Each line below should be quoted exactly, please.

• • • • •

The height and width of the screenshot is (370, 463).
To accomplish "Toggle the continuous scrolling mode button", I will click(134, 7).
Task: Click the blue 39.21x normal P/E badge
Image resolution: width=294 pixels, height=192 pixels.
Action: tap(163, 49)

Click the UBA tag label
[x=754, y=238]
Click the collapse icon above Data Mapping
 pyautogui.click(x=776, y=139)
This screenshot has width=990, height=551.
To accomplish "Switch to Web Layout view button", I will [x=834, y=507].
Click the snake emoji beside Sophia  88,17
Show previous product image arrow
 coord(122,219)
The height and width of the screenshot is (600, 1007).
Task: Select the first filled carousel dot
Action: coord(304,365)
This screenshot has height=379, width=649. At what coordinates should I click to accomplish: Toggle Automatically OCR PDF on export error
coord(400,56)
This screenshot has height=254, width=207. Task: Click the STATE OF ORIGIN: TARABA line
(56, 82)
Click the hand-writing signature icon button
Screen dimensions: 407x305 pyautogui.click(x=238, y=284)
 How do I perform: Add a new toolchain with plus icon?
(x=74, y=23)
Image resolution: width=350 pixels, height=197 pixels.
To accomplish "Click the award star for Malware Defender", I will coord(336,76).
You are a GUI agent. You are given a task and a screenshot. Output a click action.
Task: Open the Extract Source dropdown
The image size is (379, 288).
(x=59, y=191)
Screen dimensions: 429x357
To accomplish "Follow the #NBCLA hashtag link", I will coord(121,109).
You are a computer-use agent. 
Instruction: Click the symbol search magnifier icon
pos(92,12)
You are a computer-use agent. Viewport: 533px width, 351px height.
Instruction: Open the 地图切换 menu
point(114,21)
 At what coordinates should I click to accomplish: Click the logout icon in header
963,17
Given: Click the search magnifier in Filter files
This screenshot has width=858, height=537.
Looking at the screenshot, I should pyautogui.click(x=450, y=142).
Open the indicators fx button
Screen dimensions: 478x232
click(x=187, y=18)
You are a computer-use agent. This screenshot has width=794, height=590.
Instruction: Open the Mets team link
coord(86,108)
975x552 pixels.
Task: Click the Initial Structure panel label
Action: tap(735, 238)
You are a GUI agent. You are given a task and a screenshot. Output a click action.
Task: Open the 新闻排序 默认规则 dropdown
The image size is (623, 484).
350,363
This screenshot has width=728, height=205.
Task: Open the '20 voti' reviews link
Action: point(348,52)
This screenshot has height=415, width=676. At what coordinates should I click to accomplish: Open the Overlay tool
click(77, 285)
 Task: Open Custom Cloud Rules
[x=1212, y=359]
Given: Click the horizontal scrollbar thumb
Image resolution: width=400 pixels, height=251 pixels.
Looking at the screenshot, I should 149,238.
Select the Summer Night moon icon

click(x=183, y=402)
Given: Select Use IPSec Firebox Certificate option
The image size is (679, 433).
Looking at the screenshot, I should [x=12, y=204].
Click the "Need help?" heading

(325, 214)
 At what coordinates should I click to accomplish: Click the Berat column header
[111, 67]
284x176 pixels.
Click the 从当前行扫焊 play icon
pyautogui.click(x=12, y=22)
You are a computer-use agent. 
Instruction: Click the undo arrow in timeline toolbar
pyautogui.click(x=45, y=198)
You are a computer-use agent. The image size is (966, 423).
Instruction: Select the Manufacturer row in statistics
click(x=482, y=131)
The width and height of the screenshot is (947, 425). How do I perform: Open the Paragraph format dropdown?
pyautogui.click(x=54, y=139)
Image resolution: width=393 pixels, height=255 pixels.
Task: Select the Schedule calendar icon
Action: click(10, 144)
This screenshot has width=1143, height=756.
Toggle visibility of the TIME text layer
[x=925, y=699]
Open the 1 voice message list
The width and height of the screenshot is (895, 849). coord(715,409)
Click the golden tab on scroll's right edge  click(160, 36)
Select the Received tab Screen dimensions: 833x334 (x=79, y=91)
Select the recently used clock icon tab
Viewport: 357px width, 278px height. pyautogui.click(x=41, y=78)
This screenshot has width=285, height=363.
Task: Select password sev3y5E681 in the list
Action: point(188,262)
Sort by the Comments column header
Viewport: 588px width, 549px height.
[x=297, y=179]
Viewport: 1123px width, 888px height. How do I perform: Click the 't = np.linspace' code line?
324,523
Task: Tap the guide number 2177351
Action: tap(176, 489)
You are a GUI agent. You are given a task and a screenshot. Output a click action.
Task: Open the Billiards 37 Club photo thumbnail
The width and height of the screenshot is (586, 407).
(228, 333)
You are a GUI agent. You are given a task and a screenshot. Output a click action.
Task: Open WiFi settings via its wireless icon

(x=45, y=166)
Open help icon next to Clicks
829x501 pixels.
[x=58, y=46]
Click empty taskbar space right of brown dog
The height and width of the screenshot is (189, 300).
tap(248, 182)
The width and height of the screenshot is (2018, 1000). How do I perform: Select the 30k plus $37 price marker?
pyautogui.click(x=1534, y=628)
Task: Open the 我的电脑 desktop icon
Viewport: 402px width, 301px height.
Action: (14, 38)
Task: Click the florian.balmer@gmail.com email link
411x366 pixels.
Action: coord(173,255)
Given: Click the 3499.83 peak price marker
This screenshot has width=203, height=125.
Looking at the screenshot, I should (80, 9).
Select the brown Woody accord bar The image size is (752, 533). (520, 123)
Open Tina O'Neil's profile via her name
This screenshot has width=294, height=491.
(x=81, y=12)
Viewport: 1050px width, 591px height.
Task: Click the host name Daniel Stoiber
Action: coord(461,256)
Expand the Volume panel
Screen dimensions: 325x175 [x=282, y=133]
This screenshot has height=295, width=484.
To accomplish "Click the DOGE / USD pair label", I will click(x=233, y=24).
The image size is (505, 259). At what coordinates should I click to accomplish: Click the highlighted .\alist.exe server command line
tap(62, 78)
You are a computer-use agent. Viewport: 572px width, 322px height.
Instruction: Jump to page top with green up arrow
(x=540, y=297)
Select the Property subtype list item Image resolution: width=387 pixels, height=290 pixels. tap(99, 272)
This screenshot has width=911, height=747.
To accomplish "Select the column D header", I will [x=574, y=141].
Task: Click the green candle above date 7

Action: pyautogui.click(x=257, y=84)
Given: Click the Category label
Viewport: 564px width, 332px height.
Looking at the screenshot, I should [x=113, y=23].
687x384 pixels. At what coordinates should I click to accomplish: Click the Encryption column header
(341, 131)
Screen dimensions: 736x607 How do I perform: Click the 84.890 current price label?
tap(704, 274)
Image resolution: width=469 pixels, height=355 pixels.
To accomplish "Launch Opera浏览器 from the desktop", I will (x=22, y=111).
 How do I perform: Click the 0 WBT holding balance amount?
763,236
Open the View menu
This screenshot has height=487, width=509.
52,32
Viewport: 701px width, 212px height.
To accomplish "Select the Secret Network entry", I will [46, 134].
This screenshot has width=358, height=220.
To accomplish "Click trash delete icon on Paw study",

• • • • •

### Output for this exercise
The height and width of the screenshot is (370, 463).
To accomplish "Toggle the continuous scrolling mode button", I will click(134, 7).
Task: Click the blue 39.21x normal P/E badge
Image resolution: width=294 pixels, height=192 pixels.
Action: tap(163, 49)

Click the UBA tag label
[x=754, y=238]
Click the collapse icon above Data Mapping
 pyautogui.click(x=776, y=139)
This screenshot has width=990, height=551.
To accomplish "Switch to Web Layout view button", I will [x=834, y=507].
Click the snake emoji beside Sophia  88,17
Show previous product image arrow
 coord(122,219)
The height and width of the screenshot is (600, 1007).
Task: Select the first filled carousel dot
Action: coord(304,365)
This screenshot has height=379, width=649. At what coordinates should I click to accomplish: Toggle Automatically OCR PDF on export error
coord(400,56)
This screenshot has height=254, width=207. Task: Click the STATE OF ORIGIN: TARABA line
(56, 82)
Click the hand-writing signature icon button
Screen dimensions: 407x305 pyautogui.click(x=238, y=284)
 How do I perform: Add a new toolchain with plus icon?
(x=74, y=23)
Image resolution: width=350 pixels, height=197 pixels.
To accomplish "Click the award star for Malware Defender", I will coord(336,76).
You are a GUI agent. You are given a task and a screenshot. Output a click action.
Task: Open the Extract Source dropdown
The image size is (379, 288).
(x=59, y=191)
Screen dimensions: 429x357
To accomplish "Follow the #NBCLA hashtag link", I will coord(121,109).
You are a computer-use agent. 
Instruction: Click the symbol search magnifier icon
pos(92,12)
You are a computer-use agent. Viewport: 533px width, 351px height.
Instruction: Open the 地图切换 menu
point(114,21)
 At what coordinates should I click to accomplish: Click the logout icon in header
963,17
Given: Click the search magnifier in Filter files
This screenshot has width=858, height=537.
Looking at the screenshot, I should pyautogui.click(x=450, y=142).
Open the indicators fx button
Screen dimensions: 478x232
click(x=187, y=18)
You are a computer-use agent. This screenshot has width=794, height=590.
Instruction: Open the Mets team link
coord(86,108)
975x552 pixels.
Task: Click the Initial Structure panel label
Action: tap(735, 238)
You are a GUI agent. You are given a task and a screenshot. Output a click action.
Task: Open the 新闻排序 默认规则 dropdown
The image size is (623, 484).
350,363
This screenshot has width=728, height=205.
Task: Open the '20 voti' reviews link
Action: point(348,52)
This screenshot has height=415, width=676. At what coordinates should I click to accomplish: Open the Overlay tool
click(77, 285)
 Task: Open Custom Cloud Rules
[x=1212, y=359]
Given: Click the horizontal scrollbar thumb
Image resolution: width=400 pixels, height=251 pixels.
Looking at the screenshot, I should 149,238.
Select the Summer Night moon icon

click(x=183, y=402)
Given: Select Use IPSec Firebox Certificate option
The image size is (679, 433).
Looking at the screenshot, I should [x=12, y=204].
Click the "Need help?" heading

(325, 214)
 At what coordinates should I click to accomplish: Click the Berat column header
[111, 67]
284x176 pixels.
Click the 从当前行扫焊 play icon
pyautogui.click(x=12, y=22)
You are a computer-use agent. 
Instruction: Click the undo arrow in timeline toolbar
pyautogui.click(x=45, y=198)
You are a computer-use agent. The image size is (966, 423).
Instruction: Select the Manufacturer row in statistics
click(x=482, y=131)
The width and height of the screenshot is (947, 425). How do I perform: Open the Paragraph format dropdown?
pyautogui.click(x=54, y=139)
Image resolution: width=393 pixels, height=255 pixels.
Task: Select the Schedule calendar icon
Action: click(10, 144)
This screenshot has width=1143, height=756.
Toggle visibility of the TIME text layer
[x=925, y=699]
Open the 1 voice message list
The width and height of the screenshot is (895, 849). coord(715,409)
Click the golden tab on scroll's right edge  click(160, 36)
Select the Received tab Screen dimensions: 833x334 (x=79, y=91)
Select the recently used clock icon tab
Viewport: 357px width, 278px height. pyautogui.click(x=41, y=78)
This screenshot has width=285, height=363.
Task: Select password sev3y5E681 in the list
Action: point(188,262)
Sort by the Comments column header
Viewport: 588px width, 549px height.
[x=297, y=179]
Viewport: 1123px width, 888px height. How do I perform: Click the 't = np.linspace' code line?
324,523
Task: Tap the guide number 2177351
Action: tap(176, 489)
You are a GUI agent. You are given a task and a screenshot. Output a click action.
Task: Open the Billiards 37 Club photo thumbnail
The width and height of the screenshot is (586, 407).
(228, 333)
You are a GUI agent. You are given a task and a screenshot. Output a click action.
Task: Open WiFi settings via its wireless icon

(x=45, y=166)
Open help icon next to Clicks
829x501 pixels.
[x=58, y=46]
Click empty taskbar space right of brown dog
The height and width of the screenshot is (189, 300).
tap(248, 182)
The width and height of the screenshot is (2018, 1000). How do I perform: Select the 30k plus $37 price marker?
pyautogui.click(x=1534, y=628)
Task: Open the 我的电脑 desktop icon
Viewport: 402px width, 301px height.
Action: (14, 38)
Task: Click the florian.balmer@gmail.com email link
411x366 pixels.
Action: coord(173,255)
Given: Click the 3499.83 peak price marker
This screenshot has width=203, height=125.
Looking at the screenshot, I should (80, 9).
Select the brown Woody accord bar The image size is (752, 533). (520, 123)
Open Tina O'Neil's profile via her name
This screenshot has width=294, height=491.
(x=81, y=12)
Viewport: 1050px width, 591px height.
Task: Click the host name Daniel Stoiber
Action: coord(461,256)
Expand the Volume panel
Screen dimensions: 325x175 [x=282, y=133]
This screenshot has height=295, width=484.
To accomplish "Click the DOGE / USD pair label", I will click(x=233, y=24).
The image size is (505, 259). At what coordinates should I click to accomplish: Click the highlighted .\alist.exe server command line
tap(62, 78)
You are a computer-use agent. Viewport: 572px width, 322px height.
Instruction: Jump to page top with green up arrow
(x=540, y=297)
Select the Property subtype list item Image resolution: width=387 pixels, height=290 pixels. tap(99, 272)
This screenshot has width=911, height=747.
To accomplish "Select the column D header", I will [x=574, y=141].
Task: Click the green candle above date 7

Action: pyautogui.click(x=257, y=84)
Given: Click the Category label
Viewport: 564px width, 332px height.
Looking at the screenshot, I should [x=113, y=23].
687x384 pixels. At what coordinates should I click to accomplish: Click the Encryption column header
(341, 131)
Screen dimensions: 736x607 How do I perform: Click the 84.890 current price label?
tap(704, 274)
Image resolution: width=469 pixels, height=355 pixels.
To accomplish "Launch Opera浏览器 from the desktop", I will (x=22, y=111).
 How do I perform: Click the 0 WBT holding balance amount?
763,236
Open the View menu
This screenshot has height=487, width=509.
52,32
Viewport: 701px width, 212px height.
To accomplish "Select the Secret Network entry", I will [46, 134].
This screenshot has width=358, height=220.
To accomplish "Click trash delete icon on Paw study",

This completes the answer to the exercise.